WHAT YOU WILL DO: Under this line are the records; write out word for word the part that begins at the line containing "Sublimationsdruck (108, 1254)" and ends at the line containing "Sircle Bind (49, 2283)", and no more.

------ DATA IN THIS EXERCISE ------

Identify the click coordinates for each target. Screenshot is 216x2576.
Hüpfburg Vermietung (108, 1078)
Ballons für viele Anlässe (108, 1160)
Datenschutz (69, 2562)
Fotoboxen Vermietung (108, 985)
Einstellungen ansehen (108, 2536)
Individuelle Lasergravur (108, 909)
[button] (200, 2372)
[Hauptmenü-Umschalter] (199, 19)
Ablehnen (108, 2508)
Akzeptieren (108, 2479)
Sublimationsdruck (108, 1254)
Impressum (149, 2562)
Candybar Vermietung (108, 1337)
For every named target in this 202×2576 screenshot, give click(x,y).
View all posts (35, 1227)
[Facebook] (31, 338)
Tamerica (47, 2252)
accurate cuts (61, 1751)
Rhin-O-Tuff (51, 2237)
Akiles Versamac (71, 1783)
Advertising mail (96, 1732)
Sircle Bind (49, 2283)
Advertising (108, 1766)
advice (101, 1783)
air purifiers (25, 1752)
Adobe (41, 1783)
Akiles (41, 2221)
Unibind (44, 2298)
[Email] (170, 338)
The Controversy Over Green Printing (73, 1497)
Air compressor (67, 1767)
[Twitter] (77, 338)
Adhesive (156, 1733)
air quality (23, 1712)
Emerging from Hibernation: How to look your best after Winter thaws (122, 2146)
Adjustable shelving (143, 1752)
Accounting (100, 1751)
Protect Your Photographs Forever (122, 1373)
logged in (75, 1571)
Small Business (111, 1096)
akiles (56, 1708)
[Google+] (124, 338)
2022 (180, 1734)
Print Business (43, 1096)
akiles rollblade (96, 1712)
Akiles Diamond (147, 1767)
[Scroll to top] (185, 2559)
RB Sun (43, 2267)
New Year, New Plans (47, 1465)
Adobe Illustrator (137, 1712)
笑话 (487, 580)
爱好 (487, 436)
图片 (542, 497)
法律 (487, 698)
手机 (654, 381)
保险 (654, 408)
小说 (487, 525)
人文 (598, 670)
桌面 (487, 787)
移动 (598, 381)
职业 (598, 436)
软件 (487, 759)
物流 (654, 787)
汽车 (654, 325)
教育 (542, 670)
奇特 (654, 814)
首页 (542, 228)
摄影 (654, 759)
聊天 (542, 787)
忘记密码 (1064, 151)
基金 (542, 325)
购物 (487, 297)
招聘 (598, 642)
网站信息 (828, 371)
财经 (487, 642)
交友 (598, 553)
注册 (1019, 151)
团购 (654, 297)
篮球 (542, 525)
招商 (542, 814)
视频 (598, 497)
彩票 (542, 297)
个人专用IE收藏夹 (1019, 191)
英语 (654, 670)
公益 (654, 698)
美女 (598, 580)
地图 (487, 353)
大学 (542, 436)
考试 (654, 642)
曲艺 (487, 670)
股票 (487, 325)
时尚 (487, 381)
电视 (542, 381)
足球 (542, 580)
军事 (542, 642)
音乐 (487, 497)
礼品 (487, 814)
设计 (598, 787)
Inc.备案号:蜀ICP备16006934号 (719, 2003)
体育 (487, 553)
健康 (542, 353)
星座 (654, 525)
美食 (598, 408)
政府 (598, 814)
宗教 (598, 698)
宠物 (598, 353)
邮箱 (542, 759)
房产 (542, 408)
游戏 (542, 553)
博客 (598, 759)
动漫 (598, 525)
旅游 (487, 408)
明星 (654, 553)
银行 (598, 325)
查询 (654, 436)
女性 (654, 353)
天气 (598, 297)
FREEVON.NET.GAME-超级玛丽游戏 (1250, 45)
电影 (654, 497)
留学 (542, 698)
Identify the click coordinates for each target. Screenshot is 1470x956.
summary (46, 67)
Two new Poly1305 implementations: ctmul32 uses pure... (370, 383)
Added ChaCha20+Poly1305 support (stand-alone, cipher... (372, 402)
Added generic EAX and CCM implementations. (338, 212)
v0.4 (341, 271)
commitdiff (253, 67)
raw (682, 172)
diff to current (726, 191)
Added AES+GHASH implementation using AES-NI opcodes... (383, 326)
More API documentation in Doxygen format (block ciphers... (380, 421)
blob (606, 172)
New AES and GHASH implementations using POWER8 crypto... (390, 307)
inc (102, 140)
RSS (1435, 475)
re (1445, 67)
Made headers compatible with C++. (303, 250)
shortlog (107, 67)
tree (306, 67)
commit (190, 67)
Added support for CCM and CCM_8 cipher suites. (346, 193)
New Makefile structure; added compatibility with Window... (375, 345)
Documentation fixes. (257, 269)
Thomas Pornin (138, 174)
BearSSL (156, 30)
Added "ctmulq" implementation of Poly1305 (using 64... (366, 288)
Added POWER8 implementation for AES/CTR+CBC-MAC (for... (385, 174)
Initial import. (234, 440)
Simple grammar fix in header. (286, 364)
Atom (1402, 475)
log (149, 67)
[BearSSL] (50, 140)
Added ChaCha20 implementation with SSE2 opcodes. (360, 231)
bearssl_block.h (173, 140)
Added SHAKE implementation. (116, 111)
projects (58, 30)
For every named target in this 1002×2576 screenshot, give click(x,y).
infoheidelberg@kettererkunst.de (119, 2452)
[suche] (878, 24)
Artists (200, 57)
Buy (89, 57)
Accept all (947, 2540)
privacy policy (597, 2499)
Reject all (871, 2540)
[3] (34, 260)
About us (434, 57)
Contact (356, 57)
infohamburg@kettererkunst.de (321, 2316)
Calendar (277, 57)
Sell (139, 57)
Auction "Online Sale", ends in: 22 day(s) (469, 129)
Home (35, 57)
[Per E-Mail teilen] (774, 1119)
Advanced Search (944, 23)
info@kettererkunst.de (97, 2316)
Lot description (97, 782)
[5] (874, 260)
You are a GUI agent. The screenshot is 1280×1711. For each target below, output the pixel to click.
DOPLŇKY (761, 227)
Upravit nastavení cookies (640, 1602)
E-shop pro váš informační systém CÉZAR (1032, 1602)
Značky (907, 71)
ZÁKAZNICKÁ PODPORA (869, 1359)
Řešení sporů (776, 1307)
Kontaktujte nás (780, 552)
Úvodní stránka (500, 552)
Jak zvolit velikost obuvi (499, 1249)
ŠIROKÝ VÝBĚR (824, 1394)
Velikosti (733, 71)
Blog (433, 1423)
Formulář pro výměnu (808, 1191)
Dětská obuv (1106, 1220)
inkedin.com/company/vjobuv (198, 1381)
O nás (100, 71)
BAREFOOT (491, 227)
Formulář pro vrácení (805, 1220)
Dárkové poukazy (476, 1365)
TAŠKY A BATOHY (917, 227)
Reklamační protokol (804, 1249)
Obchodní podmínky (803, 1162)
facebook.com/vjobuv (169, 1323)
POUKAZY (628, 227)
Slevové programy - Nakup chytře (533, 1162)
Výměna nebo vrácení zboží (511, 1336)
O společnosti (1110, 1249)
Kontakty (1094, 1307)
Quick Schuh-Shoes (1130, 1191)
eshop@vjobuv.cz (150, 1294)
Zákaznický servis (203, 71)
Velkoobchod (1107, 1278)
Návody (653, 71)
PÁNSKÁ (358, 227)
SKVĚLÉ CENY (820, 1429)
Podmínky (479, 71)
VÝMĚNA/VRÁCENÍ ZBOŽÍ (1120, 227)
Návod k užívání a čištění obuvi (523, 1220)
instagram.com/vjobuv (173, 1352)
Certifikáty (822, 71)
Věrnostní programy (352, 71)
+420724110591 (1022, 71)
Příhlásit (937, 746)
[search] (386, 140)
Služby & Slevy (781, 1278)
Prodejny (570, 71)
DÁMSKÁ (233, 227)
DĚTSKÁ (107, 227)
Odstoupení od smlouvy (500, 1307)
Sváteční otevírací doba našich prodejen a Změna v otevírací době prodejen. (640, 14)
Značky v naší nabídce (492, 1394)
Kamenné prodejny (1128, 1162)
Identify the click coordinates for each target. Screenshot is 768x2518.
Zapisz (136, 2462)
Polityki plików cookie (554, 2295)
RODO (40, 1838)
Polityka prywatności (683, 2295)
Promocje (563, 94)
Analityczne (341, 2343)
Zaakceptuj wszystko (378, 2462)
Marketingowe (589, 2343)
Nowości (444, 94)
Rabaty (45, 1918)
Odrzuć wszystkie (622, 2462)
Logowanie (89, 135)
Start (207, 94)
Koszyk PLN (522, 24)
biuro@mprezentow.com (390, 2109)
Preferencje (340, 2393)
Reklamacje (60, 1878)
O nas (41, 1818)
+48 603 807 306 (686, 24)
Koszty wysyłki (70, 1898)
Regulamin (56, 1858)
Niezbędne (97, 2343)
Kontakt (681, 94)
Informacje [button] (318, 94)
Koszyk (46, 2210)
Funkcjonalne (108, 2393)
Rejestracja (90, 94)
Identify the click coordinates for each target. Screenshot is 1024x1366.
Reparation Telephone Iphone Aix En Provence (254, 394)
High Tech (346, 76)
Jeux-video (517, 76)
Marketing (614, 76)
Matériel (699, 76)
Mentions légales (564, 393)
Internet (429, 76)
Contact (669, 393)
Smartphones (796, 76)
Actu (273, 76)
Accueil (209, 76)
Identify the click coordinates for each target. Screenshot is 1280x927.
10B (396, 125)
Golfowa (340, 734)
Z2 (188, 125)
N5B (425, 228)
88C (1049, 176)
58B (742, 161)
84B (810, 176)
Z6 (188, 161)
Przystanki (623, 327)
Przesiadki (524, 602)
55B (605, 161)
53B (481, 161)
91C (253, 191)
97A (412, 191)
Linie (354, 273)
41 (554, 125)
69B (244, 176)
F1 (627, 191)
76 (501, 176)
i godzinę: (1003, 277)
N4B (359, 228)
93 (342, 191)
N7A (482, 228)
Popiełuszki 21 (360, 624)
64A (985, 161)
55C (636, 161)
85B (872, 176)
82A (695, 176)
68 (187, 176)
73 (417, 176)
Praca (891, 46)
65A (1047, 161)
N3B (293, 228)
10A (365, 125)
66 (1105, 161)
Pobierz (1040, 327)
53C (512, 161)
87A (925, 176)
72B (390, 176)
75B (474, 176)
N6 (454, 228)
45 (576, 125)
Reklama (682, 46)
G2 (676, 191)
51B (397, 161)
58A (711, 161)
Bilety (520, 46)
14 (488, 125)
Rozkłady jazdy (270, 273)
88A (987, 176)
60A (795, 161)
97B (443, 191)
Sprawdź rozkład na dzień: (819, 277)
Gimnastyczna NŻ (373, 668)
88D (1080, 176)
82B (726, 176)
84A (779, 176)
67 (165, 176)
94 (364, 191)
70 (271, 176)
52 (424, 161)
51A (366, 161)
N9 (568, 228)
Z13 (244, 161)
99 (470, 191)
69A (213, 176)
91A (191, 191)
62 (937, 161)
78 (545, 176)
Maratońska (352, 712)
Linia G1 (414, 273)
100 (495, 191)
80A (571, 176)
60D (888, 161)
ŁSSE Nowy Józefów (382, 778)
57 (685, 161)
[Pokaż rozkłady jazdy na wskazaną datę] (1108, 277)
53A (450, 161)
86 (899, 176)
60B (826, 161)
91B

------

SOLUTION TO THE EXERCISE:
Sublimationsdruck (108, 1254)
Impressum (149, 2562)
Candybar Vermietung (108, 1337)
For every named target in this 202×2576 screenshot, give click(x,y).
View all posts (35, 1227)
[Facebook] (31, 338)
Tamerica (47, 2252)
accurate cuts (61, 1751)
Rhin-O-Tuff (51, 2237)
Akiles Versamac (71, 1783)
Advertising mail (96, 1732)
Sircle Bind (49, 2283)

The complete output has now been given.